[Try it]
Look below for the lines from the one with "Hotelería (544, 147)" to the one with "Tecnicatura Universitaria en Gestión y", and copy exactly those lines, both ends included.

(Task inputs)

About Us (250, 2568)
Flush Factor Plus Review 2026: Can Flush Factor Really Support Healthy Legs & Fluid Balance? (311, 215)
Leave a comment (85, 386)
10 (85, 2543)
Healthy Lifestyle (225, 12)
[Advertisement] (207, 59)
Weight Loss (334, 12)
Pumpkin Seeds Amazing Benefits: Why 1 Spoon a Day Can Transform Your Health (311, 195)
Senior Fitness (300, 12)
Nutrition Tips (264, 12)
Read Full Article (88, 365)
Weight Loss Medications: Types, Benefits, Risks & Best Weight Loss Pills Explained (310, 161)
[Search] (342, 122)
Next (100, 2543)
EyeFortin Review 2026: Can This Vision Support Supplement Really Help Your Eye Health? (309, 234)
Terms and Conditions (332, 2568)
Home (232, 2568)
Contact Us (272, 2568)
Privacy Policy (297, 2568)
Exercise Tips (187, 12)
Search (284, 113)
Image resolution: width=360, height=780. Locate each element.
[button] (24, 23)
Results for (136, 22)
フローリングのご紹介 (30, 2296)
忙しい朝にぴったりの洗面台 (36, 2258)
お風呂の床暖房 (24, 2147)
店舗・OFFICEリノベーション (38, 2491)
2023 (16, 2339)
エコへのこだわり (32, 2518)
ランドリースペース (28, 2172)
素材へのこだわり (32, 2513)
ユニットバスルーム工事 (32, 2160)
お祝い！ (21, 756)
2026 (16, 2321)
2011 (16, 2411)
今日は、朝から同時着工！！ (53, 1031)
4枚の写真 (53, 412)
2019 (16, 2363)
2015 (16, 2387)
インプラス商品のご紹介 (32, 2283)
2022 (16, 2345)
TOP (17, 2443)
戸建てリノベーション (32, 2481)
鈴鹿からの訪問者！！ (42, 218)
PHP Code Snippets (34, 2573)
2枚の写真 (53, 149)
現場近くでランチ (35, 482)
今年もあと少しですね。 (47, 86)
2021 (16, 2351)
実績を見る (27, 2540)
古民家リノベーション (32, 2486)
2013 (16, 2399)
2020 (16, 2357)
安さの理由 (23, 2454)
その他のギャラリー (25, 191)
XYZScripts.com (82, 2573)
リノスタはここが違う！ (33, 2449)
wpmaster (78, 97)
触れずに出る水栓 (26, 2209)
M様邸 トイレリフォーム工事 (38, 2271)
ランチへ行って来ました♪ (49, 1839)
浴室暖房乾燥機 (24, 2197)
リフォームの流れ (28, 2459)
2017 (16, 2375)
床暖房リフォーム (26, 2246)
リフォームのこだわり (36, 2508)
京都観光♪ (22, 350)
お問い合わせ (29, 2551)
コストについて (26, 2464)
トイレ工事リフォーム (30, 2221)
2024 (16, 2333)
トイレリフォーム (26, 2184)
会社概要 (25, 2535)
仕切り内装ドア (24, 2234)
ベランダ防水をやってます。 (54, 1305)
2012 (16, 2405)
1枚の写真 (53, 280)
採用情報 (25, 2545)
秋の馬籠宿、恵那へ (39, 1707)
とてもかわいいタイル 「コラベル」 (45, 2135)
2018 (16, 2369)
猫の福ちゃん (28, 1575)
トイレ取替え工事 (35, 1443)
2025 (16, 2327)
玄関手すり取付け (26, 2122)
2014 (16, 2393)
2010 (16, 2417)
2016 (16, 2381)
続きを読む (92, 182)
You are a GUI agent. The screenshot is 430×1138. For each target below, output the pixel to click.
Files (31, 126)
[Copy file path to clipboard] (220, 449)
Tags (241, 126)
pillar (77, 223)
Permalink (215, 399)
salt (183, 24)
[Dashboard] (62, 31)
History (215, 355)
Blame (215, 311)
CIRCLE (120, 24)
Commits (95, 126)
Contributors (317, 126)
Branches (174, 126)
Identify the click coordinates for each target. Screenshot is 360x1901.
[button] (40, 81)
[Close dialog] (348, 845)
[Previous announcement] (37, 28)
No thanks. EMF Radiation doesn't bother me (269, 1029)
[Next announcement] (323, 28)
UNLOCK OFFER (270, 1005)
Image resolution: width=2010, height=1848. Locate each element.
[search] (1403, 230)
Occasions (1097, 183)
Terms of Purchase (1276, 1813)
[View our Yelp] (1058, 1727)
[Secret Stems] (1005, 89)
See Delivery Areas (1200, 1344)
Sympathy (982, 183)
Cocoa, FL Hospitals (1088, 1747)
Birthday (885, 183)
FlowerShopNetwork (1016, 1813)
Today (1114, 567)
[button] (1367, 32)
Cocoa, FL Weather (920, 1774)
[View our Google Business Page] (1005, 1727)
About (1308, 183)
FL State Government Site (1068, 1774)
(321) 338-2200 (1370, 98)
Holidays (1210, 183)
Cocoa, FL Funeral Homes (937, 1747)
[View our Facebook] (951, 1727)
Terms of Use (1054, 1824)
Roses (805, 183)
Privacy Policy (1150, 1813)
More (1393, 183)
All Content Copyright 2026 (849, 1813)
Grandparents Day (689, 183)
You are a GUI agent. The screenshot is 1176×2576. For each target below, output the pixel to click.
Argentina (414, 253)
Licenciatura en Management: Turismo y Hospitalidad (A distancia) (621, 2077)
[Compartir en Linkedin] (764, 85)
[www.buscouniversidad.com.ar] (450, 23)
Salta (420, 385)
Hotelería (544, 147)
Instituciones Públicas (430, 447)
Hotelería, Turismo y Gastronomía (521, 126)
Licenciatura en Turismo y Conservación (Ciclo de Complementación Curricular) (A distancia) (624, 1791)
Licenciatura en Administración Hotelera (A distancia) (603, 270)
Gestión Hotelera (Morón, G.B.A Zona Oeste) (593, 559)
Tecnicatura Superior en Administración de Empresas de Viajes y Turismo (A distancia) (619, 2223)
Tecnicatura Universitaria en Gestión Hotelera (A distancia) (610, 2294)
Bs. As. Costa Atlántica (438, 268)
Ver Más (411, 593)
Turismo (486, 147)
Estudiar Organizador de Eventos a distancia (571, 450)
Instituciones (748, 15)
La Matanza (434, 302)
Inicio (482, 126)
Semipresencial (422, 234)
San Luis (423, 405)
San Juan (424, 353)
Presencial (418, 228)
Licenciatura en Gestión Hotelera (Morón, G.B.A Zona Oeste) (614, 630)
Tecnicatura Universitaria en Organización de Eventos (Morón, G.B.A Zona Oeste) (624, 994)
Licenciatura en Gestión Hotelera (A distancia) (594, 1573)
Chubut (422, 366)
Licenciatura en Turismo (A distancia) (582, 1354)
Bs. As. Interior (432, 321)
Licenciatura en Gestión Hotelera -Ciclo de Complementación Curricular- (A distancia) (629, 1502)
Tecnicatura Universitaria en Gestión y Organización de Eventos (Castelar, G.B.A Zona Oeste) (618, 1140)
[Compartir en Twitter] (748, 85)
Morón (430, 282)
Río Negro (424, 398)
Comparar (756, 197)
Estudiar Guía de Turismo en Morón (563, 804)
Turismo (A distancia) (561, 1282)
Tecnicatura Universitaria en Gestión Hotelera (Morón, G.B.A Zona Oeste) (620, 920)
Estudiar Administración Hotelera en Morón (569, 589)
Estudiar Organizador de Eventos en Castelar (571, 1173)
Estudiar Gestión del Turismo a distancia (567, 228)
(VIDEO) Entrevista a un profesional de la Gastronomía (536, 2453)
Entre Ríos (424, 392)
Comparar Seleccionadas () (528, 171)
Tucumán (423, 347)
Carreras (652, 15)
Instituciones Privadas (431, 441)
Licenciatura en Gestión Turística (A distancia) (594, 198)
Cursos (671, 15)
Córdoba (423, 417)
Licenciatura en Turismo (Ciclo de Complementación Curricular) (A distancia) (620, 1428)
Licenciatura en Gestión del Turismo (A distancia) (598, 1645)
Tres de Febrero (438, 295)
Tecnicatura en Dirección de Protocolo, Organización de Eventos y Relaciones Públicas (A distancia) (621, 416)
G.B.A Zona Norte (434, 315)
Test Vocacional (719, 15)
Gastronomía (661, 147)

(End Task inputs)

[Result of this exercise]
Hotelería (544, 147)
Instituciones Públicas (430, 447)
Hotelería, Turismo y Gastronomía (521, 126)
Licenciatura en Turismo y Conservación (Ciclo de Complementación Curricular) (A distancia) (624, 1791)
Licenciatura en Administración Hotelera (A distancia) (603, 270)
Gestión Hotelera (Morón, G.B.A Zona Oeste) (593, 559)
Tecnicatura Superior en Administración de Empresas de Viajes y Turismo (A distancia) (619, 2223)
Tecnicatura Universitaria en Gestión Hotelera (A distancia) (610, 2294)
Bs. As. Costa Atlántica (438, 268)
Ver Más (411, 593)
Turismo (486, 147)
Estudiar Organizador de Eventos a distancia (571, 450)
Instituciones (748, 15)
La Matanza (434, 302)
Inicio (482, 126)
Semipresencial (422, 234)
San Luis (423, 405)
San Juan (424, 353)
Presencial (418, 228)
Licenciatura en Gestión Hotelera (Morón, G.B.A Zona Oeste) (614, 630)
Tecnicatura Universitaria en Organización de Eventos (Morón, G.B.A Zona Oeste) (624, 994)
Licenciatura en Gestión Hotelera (A distancia) (594, 1573)
Chubut (422, 366)
Licenciatura en Turismo (A distancia) (582, 1354)
Bs. As. Interior (432, 321)
Licenciatura en Gestión Hotelera -Ciclo de Complementación Curricular- (A distancia) (629, 1502)
Tecnicatura Universitaria en Gestión y Organización de Eventos (Castelar, G.B.A Zona Oeste) (618, 1140)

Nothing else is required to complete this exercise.